Passage shown -
This model of working can be further analysed by viewing it through the lens of "transversal politics". This is a term first used by Nira Yuval-Davis and was later extended by Cynthia Cockburn in her work on pacifist feminism. Davis describes the term as "a mode of coalition politics" that recognizes the differential positionings of the individuals and uses an interventionist approach in realizing mutual goals without falling into the trap of identity politics (Davis, 1997, p.25). This theory exemplifies how a movement can become transnational in its endeavor to initiate peace. To put it more coherently, it is a campaign "for peace with justice, for international strategies of social and political inclusion and economic equity" (Cockburn, 2007, p.1). Women in Black realizes this common goal by not remaining unilaterally situated but inhabiting different positions. For example, in Israel they fight against the issue of settler colonization, in India they are fighting against the draconian laws like "Armed Special Forces Act", whereas in London they hold a regular vigil on every Wednesday to resist the UK’s government involvement in military interventions and tactics of war. There is plurality in their spirit and intention yet they have a common dream for global peace.

Dataset content -
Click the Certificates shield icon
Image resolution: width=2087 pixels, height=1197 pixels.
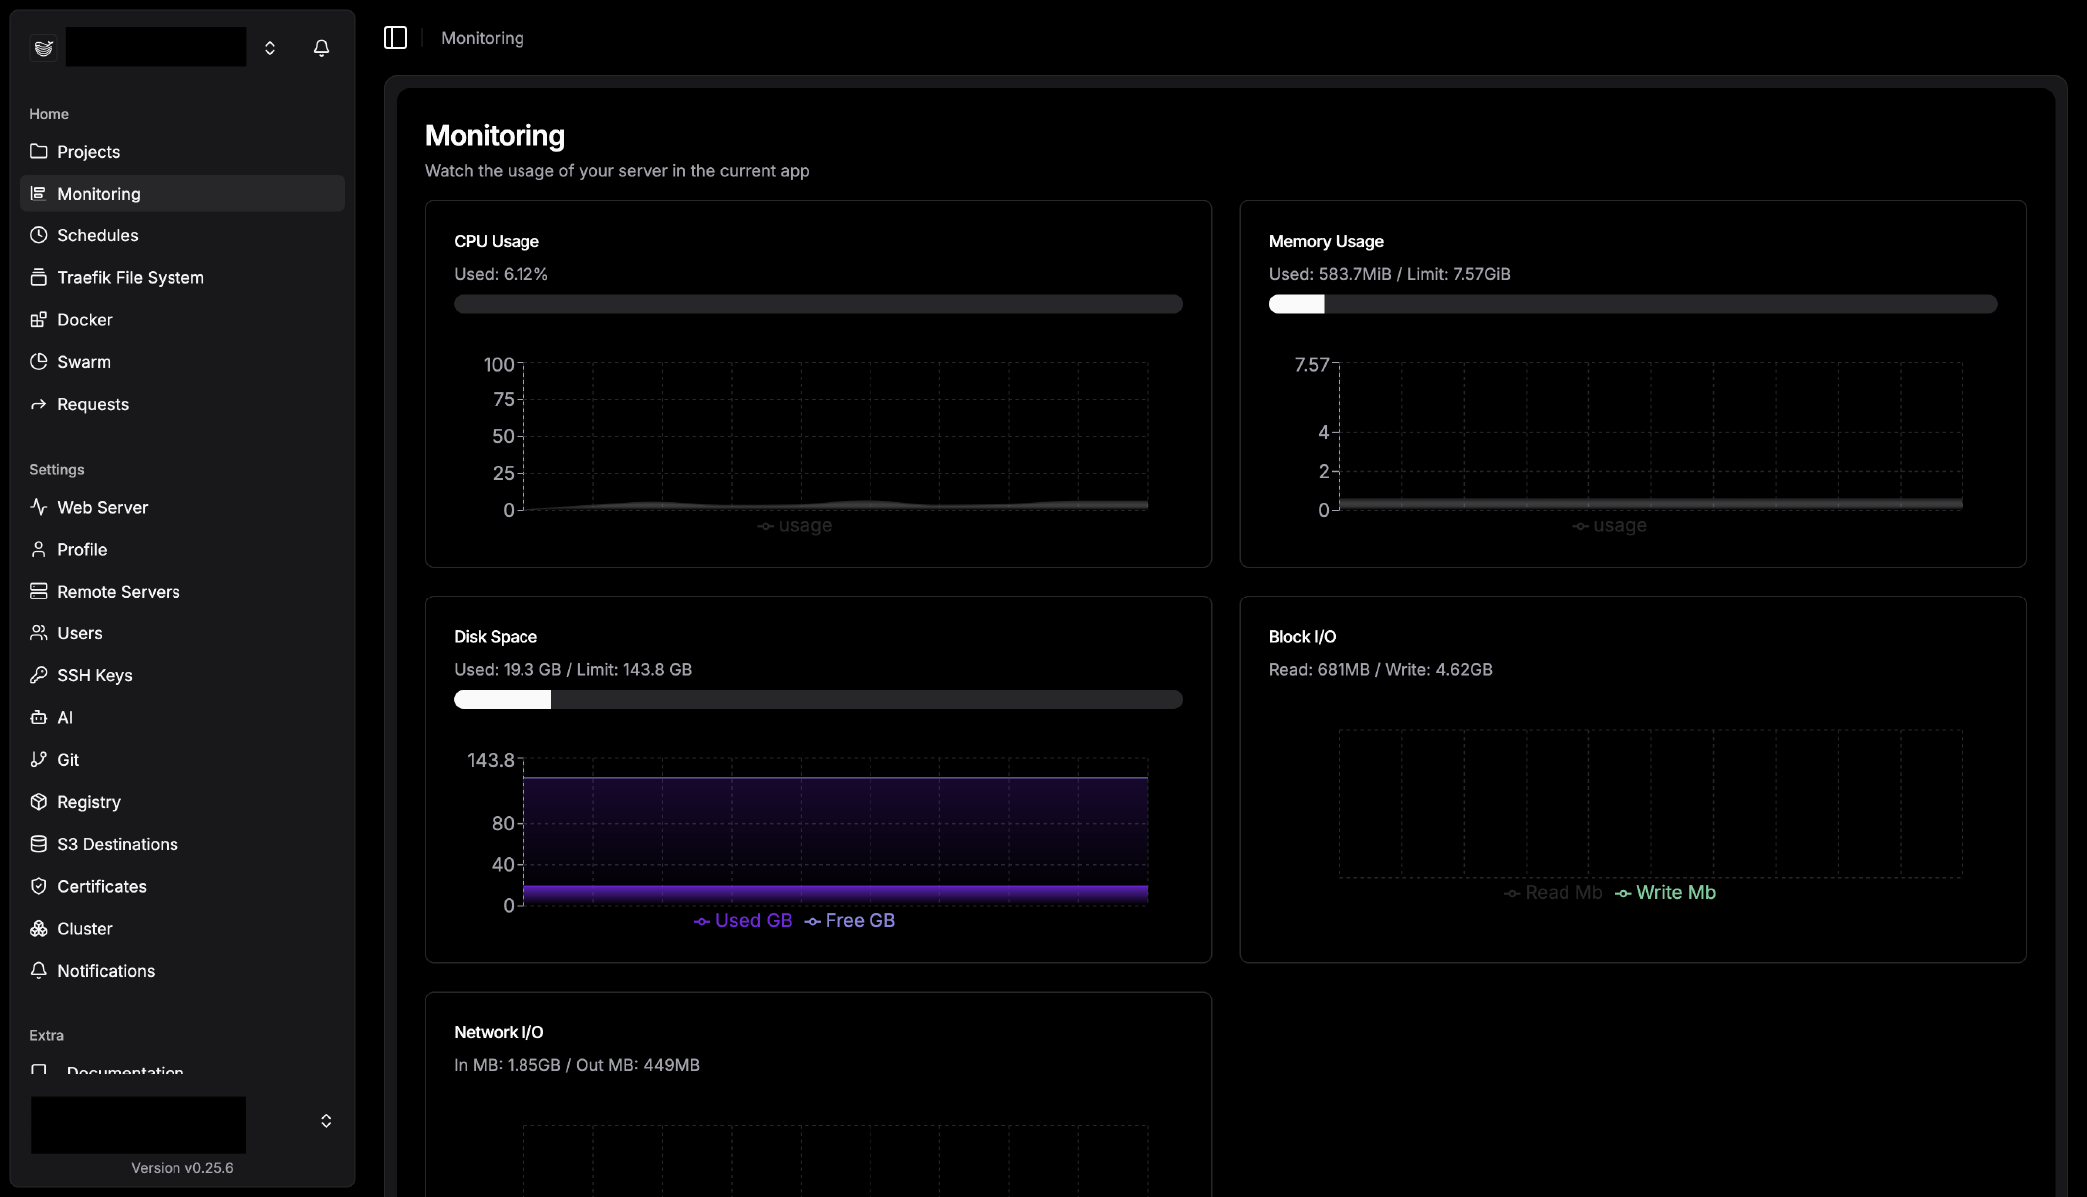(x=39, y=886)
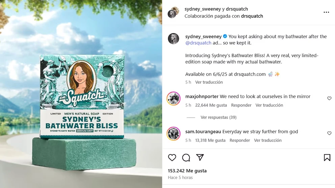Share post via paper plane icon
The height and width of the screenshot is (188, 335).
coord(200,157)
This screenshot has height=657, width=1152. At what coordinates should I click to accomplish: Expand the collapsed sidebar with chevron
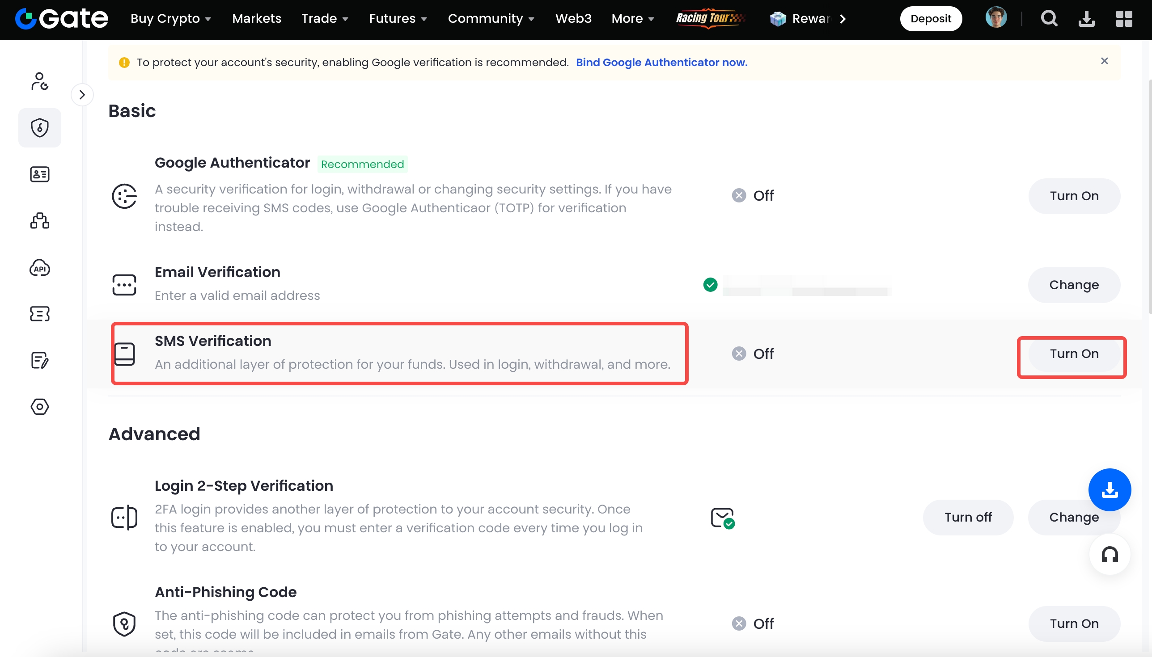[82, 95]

Problems and tasks -
1: For each statement below, say whether it agrees with the passage on transversal politics. Answer yes or no and quote the words from the passage that decide it.
(a) The term "transversal politics" was first used by Cynthia Cockburn.
(b) In London, Women in Black hold a vigil every Wednesday.
(c) In India, Women in Black fight against settler colonization.
2: According to the passage on transversal politics, which law do Women in Black oppose in India?
3: Turn the paragraph of the passage on transversal politics that begins "This model of working" into a short bulleted list that keeps its main facts.

Solutions in order -
1:
(a) No: "This is a term first used by Nira Yuval-Davis and was later extended by Cynthia Cockburn in her work on pacifist feminism."
(b) Yes: "in London they hold a regular vigil on every Wednesday to resist the UK’s government involvement in military interventions and tactics of war."
(c) No: "in Israel they fight against the issue of settler colonization, in India they are fighting against the draconian laws like "Armed Special Forces Act""

2: The "Armed Special Forces Act."

3:
- The model of working can be analyzed through "transversal politics," a term first used by Nira Yuval-Davis and later extended by Cynthia Cockburn in her work on pacifist feminism.
- Davis calls it "a mode of coalition politics" that recognizes individuals' differing positions and pursues shared goals without falling into identity politics.
- The theory shows how a movement can become transnational in working for peace: a campaign "for peace with justice, for international strategies of social and political inclusion and economic equity."
- Women in Black pursue this goal by taking up different positions in different places:
  - In Israel, they fight settler colonization.
  - In India, they fight draconian laws such as the "Armed Special Forces Act."
  - In London, they hold a vigil every Wednesday against the UK government's involvement in military interventions and tactics of war.
- Their spirit and intentions are plural, but they share a dream of global peace.